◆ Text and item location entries
>>>

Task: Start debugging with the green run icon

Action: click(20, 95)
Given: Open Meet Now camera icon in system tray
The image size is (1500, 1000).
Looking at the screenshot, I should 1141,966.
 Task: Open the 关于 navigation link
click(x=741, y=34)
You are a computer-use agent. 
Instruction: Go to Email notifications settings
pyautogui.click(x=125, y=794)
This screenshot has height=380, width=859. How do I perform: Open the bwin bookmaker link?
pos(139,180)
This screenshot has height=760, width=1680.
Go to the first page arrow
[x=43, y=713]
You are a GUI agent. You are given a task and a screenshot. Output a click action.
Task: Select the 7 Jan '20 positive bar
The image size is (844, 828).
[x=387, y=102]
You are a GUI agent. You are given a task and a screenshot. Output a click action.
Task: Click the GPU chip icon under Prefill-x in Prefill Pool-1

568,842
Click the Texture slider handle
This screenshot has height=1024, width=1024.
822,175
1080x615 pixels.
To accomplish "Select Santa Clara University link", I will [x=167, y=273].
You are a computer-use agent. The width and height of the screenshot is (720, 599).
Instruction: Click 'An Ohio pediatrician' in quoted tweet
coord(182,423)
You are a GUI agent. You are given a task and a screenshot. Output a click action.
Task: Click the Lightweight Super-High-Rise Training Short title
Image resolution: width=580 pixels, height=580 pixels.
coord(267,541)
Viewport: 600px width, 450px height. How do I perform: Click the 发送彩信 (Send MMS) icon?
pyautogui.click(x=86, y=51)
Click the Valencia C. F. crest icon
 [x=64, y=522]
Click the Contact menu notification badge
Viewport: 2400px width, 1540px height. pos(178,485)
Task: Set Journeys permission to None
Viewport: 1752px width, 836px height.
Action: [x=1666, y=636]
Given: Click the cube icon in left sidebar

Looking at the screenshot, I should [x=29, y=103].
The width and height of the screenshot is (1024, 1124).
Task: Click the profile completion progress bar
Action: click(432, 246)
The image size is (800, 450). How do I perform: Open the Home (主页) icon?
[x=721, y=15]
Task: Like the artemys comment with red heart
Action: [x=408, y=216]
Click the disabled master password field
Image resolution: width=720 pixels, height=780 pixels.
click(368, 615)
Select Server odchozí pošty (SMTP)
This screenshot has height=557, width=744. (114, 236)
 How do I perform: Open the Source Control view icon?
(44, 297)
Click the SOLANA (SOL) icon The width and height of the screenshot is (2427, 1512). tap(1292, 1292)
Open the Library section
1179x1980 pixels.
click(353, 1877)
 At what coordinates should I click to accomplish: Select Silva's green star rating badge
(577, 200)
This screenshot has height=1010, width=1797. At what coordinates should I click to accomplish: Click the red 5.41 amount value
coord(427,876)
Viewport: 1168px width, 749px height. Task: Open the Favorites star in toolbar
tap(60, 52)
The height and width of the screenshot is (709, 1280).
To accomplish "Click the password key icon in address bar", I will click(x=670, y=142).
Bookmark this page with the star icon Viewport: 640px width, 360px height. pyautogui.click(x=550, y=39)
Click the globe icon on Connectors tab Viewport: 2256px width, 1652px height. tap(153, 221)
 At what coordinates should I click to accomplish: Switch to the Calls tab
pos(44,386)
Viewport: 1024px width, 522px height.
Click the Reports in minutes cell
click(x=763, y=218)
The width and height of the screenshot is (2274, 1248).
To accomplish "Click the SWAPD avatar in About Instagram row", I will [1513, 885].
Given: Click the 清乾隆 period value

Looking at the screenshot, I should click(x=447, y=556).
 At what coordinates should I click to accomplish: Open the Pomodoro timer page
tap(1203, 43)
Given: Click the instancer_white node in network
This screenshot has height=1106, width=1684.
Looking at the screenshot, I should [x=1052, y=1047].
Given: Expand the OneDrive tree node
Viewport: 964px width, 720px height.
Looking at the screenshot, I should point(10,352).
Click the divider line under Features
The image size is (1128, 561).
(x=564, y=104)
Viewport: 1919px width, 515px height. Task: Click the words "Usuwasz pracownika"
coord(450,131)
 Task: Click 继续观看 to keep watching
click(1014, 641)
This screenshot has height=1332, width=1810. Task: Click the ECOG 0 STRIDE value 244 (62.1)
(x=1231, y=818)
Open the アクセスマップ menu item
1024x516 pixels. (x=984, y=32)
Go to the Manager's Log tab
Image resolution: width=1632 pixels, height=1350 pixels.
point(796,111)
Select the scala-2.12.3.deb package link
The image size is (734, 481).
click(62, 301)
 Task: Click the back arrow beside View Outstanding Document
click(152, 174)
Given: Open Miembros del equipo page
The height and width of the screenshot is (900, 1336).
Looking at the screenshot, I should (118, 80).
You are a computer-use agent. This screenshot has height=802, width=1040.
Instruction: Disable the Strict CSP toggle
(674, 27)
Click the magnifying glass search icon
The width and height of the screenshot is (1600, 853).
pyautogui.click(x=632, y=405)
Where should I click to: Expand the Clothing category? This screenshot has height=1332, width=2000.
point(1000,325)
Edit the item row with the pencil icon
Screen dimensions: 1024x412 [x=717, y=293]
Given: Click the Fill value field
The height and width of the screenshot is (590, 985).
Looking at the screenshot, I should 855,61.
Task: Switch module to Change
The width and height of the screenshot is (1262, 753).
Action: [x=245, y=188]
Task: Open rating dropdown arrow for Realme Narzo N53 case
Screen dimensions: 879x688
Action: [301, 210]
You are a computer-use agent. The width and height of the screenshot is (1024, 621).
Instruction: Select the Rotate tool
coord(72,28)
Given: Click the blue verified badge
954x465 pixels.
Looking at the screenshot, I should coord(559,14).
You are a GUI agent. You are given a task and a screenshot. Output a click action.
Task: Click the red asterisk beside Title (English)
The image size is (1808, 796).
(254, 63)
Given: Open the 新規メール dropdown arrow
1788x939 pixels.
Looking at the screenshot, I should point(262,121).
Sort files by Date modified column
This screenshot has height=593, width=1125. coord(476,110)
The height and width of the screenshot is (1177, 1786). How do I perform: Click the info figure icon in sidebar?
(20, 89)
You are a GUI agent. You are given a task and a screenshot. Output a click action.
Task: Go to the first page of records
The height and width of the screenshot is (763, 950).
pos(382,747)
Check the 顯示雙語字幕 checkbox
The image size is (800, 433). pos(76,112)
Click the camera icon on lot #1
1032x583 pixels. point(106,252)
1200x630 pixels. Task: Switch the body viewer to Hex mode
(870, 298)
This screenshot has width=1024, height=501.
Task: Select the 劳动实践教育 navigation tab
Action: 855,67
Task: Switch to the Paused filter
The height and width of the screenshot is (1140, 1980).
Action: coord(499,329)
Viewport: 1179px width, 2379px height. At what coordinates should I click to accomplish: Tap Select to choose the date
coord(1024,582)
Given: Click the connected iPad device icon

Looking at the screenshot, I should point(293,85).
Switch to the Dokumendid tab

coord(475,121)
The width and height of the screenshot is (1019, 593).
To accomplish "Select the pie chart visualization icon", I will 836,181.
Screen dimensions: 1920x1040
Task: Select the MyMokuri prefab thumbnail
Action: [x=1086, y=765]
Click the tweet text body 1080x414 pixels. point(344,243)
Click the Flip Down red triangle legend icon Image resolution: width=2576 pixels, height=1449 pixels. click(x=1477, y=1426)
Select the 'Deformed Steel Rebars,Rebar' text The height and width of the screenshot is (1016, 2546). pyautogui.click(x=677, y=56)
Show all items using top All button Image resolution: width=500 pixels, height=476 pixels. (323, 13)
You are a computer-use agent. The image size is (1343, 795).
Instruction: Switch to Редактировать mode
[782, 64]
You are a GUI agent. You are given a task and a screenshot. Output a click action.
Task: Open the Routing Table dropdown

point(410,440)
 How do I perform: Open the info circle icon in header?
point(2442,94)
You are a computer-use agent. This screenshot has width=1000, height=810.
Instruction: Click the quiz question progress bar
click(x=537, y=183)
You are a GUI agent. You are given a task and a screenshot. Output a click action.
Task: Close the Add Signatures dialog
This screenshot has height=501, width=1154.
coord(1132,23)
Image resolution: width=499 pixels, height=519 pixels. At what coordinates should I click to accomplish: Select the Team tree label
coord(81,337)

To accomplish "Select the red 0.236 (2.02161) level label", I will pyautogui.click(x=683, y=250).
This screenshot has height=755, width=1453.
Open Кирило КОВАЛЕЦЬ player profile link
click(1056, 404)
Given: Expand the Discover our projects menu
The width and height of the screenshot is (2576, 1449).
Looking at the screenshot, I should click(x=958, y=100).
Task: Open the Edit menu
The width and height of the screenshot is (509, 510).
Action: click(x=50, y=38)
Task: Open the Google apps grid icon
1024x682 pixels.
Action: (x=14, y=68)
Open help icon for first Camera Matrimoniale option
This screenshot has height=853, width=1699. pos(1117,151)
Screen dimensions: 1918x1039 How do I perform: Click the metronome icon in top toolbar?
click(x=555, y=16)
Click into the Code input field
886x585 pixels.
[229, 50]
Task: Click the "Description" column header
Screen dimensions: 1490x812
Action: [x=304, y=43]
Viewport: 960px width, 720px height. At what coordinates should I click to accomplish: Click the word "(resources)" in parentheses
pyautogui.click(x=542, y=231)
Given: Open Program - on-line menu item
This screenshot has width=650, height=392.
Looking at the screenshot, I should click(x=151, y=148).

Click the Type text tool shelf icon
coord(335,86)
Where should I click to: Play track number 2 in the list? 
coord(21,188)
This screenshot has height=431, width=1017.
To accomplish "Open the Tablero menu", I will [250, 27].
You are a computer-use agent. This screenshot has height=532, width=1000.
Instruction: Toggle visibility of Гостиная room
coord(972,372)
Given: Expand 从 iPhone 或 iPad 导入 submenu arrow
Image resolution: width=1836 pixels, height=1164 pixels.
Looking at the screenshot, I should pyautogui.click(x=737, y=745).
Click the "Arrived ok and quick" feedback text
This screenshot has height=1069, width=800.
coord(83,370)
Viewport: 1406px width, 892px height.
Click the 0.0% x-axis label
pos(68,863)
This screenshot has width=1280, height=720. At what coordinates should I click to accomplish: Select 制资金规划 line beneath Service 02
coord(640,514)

<<<

◆ Aim
Duplicate the lines of the material starting at the line containing "This screenshot has height=755, width=1453." and ending at the line containing "Action: [x=304, y=43]", both included.

◆ Solution to this problem
This screenshot has height=755, width=1453.
Open Кирило КОВАЛЕЦЬ player profile link
click(1056, 404)
Given: Expand the Discover our projects menu
The width and height of the screenshot is (2576, 1449).
Looking at the screenshot, I should click(x=958, y=100).
Task: Open the Edit menu
The width and height of the screenshot is (509, 510).
Action: click(x=50, y=38)
Task: Open the Google apps grid icon
1024x682 pixels.
Action: (x=14, y=68)
Open help icon for first Camera Matrimoniale option
This screenshot has height=853, width=1699. pos(1117,151)
Screen dimensions: 1918x1039 How do I perform: Click the metronome icon in top toolbar?
click(x=555, y=16)
Click into the Code input field
886x585 pixels.
[229, 50]
Task: Click the "Description" column header
Screen dimensions: 1490x812
Action: [x=304, y=43]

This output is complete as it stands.